To do: Search through the entries for the word "computer" and copy every line that has it.
----------------------------------------
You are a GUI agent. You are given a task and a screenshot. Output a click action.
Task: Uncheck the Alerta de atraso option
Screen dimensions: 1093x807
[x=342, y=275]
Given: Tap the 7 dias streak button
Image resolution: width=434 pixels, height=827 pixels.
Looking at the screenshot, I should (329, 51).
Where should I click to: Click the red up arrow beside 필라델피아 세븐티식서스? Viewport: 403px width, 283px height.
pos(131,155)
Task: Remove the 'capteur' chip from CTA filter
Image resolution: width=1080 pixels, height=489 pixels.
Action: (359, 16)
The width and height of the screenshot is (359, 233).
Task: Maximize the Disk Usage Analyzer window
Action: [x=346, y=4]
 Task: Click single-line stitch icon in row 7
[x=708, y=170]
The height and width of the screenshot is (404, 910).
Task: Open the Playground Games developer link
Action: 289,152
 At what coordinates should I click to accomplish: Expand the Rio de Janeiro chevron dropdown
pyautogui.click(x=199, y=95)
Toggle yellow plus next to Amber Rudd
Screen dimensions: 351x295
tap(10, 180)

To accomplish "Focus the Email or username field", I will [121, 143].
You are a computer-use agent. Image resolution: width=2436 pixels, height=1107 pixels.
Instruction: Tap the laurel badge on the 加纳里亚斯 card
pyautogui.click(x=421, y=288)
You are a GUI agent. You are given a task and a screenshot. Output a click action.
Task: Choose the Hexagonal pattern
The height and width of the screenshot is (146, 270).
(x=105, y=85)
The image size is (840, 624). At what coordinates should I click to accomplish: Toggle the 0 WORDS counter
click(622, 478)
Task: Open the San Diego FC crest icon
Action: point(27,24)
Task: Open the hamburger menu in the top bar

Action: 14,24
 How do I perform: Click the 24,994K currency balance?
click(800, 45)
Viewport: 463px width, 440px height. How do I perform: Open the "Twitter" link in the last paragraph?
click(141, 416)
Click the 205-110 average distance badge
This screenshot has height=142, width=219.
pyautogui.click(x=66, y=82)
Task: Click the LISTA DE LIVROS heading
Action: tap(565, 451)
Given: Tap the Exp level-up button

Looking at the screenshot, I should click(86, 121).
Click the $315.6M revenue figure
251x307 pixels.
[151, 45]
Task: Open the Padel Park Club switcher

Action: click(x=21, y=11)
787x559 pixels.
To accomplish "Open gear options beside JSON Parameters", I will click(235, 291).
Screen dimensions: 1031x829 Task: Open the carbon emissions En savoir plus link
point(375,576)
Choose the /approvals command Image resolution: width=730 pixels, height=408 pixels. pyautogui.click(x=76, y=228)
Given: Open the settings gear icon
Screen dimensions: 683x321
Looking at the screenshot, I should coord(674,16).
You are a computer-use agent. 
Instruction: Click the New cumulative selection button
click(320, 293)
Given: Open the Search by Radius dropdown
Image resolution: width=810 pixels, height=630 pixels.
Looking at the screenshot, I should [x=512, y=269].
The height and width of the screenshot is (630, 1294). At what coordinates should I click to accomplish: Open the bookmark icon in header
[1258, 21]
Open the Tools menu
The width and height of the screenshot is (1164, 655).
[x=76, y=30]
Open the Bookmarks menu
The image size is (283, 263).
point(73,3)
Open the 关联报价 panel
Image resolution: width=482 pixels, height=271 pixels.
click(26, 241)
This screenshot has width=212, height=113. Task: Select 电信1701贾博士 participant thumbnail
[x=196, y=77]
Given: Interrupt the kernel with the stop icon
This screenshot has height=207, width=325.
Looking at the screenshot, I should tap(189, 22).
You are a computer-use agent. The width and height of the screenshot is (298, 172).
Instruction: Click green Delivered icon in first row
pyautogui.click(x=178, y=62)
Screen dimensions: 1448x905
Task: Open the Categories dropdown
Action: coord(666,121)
----------------------------------------
Answer space:
You are a computer-use agent. Image resolution: width=2436 pixels, height=1107 pixels.
You are a computer-use agent. 
You are a computer-use agent. The width and height of the screenshot is (298, 172).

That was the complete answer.